Mockingbird: A Portrait of Harper Lee

by Charles J. Shields

I had reviewed the first edition of Charles J. Shields’ illuminating biography of Harper Lee when it originally published back in 2006. Who could have imagined the incredible events that would transpire in the intervening decade? Shields returns to his enigmatic subject to shed light on the guarded author and the unbelievable events that led to the discovery and publication of a long-lost manuscript. 

Since its initial publication in 1960, TO KILL A MOCKINGBIRD has sold about 40 million copies worldwide and continues to sell almost a million annually. It is taught in 74% of schools across the country. Its film adaptation is heralded as one of the finest movies of all time, and in 2003, its lead character, Atticus Finch, was hailed by the American Film Institute as the “greatest hero in a hundred years of American film history.” With this enormous success, one question always lingered: Will Harper Lee ever write another book? That question was answered in 2015.

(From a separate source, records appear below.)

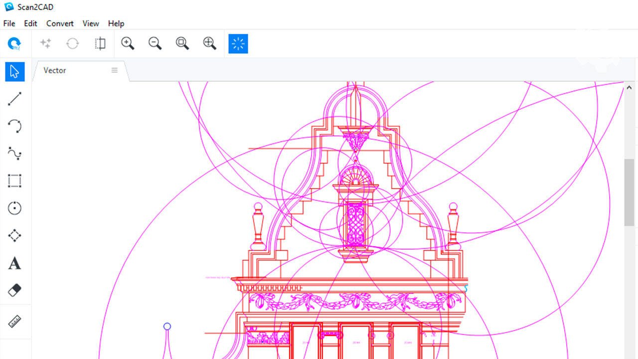
Task: Select the Rectangle drawing tool
Action: coord(15,180)
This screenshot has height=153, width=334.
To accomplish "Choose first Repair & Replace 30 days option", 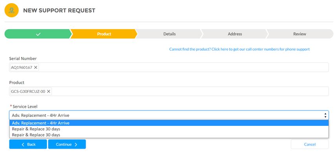I will (x=169, y=129).
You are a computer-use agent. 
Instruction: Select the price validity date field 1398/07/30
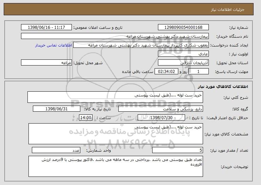click(x=161, y=118)
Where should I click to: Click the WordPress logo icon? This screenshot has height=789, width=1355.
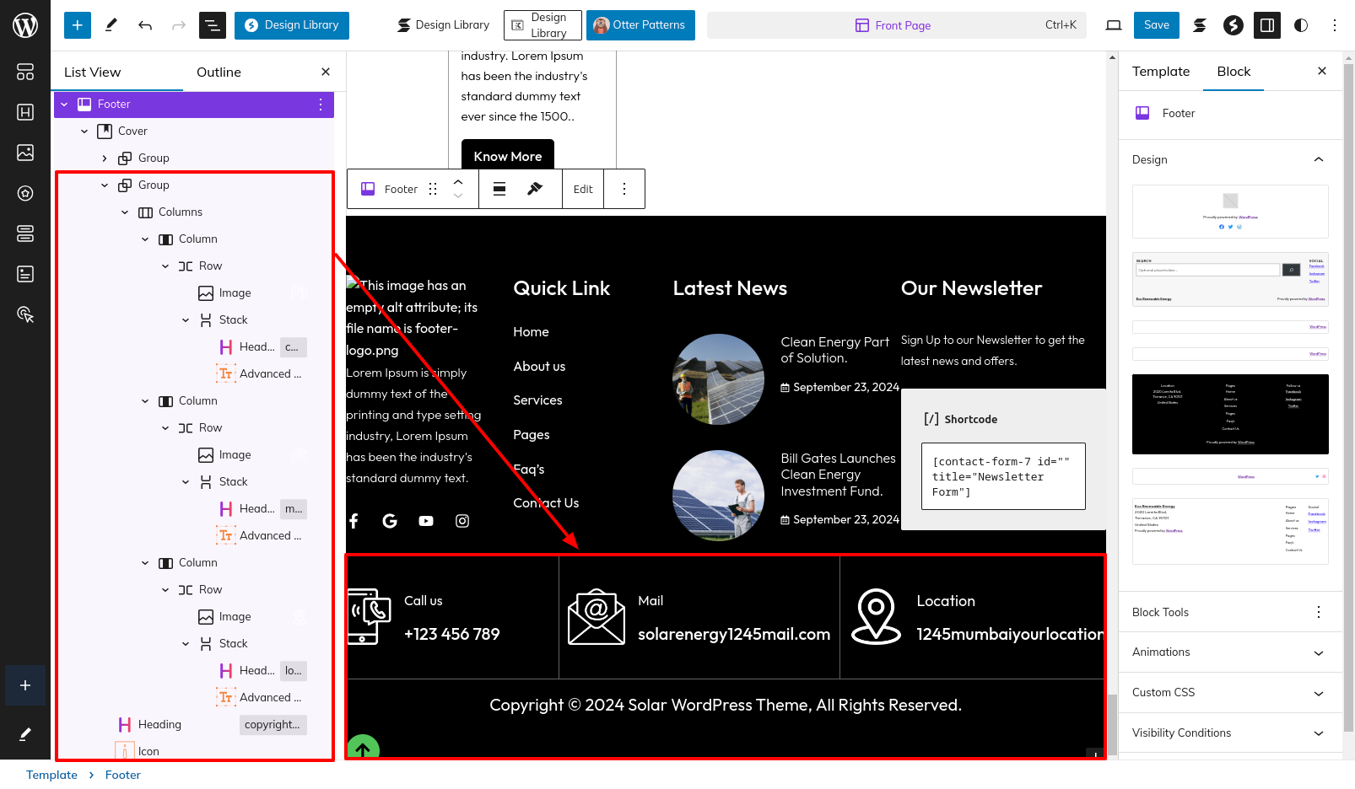click(25, 25)
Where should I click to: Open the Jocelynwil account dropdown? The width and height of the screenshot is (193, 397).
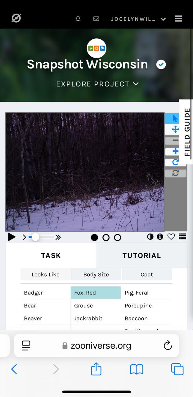tap(138, 19)
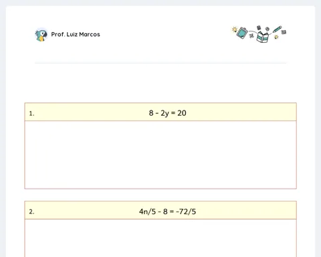The width and height of the screenshot is (321, 257).
Task: Click the yellow header bar of question 1
Action: tap(161, 112)
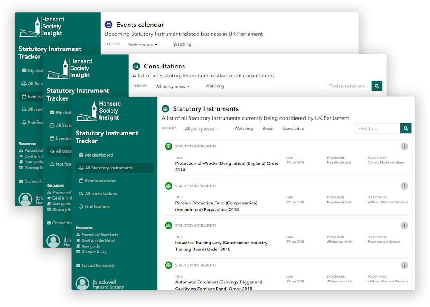Open Devil is in the Detail resource
The width and height of the screenshot is (430, 307).
(x=97, y=241)
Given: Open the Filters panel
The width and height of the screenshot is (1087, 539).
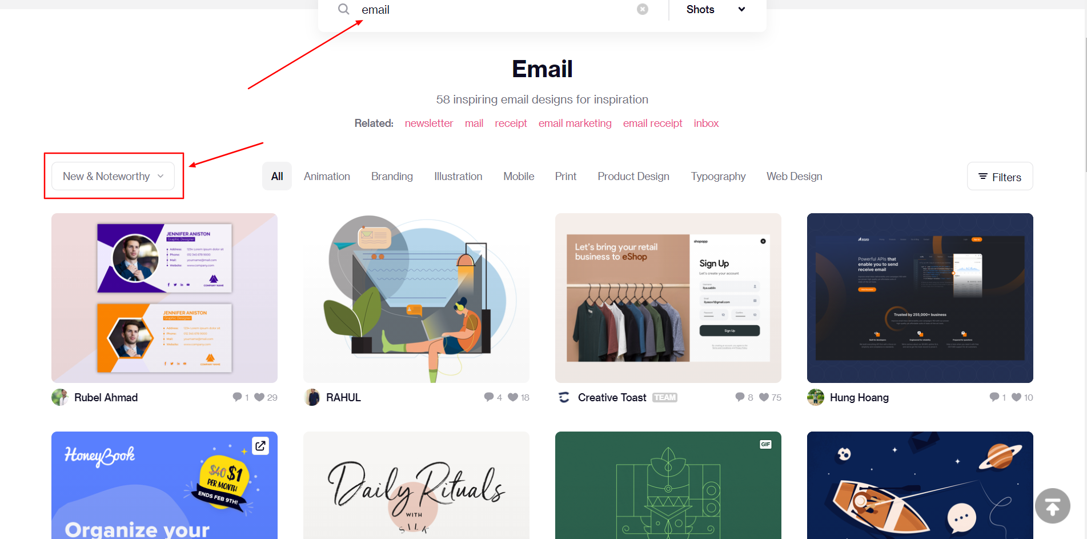Looking at the screenshot, I should click(1000, 177).
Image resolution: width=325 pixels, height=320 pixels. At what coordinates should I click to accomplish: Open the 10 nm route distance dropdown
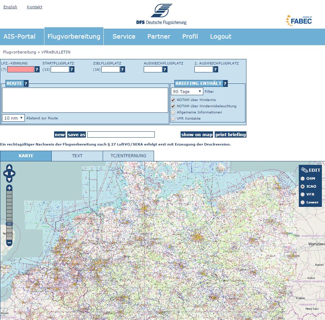[x=13, y=118]
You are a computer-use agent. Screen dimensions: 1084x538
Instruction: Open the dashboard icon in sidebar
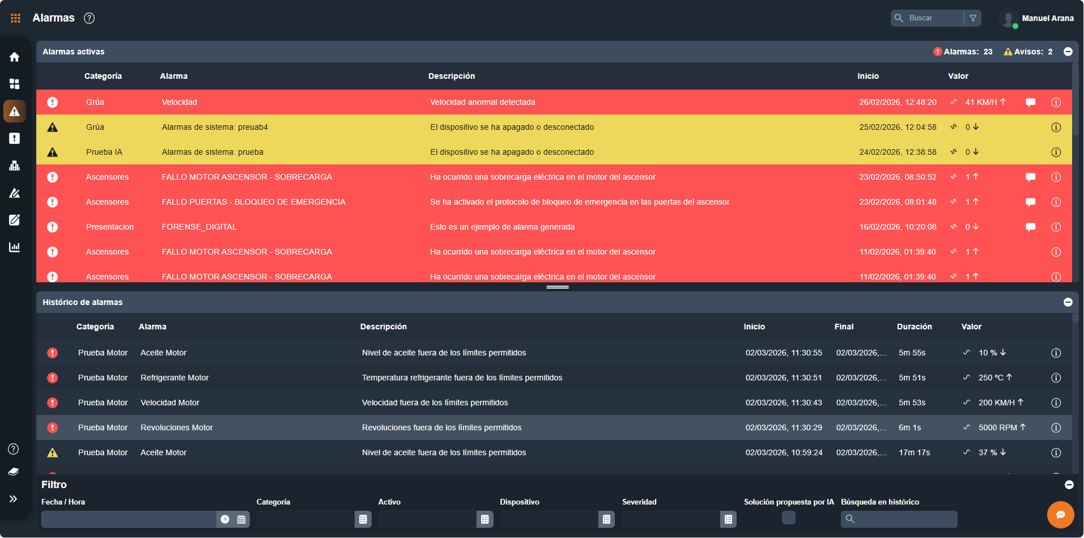coord(15,84)
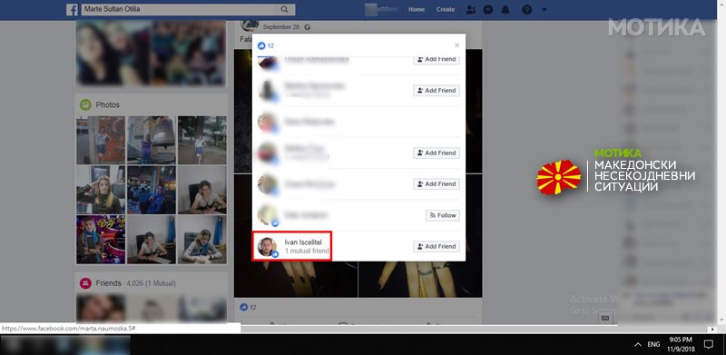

Digging into Lee’s early years, from her beginnings in Monroeville, Alabama, we begin to see her earliest influences that would shape her career-defining work. Life at home included her father, A.C. Lee, the venerable attorney and newspaperman (the model for Atticus Finch), her depressed and remote mother, a brother who would die in the war, and her headstrong older sister, Alice, who worked as an attorney at the family firm. Many long afternoons were spent making up stories with her pixie-like neighbor and playmate, Truman Persons (later Truman Capote), who became the inspiration for Dill in the famed novel. Lee was to join the family firm as well, but once she worked on the literary magazine at the University of Alabama, she knew that her greatest dream was to go to New York, much like Truman did, and become a writer.

"Given the limits of information and access, Shields does an admirable job of illuminating a writer who shunned the limelight."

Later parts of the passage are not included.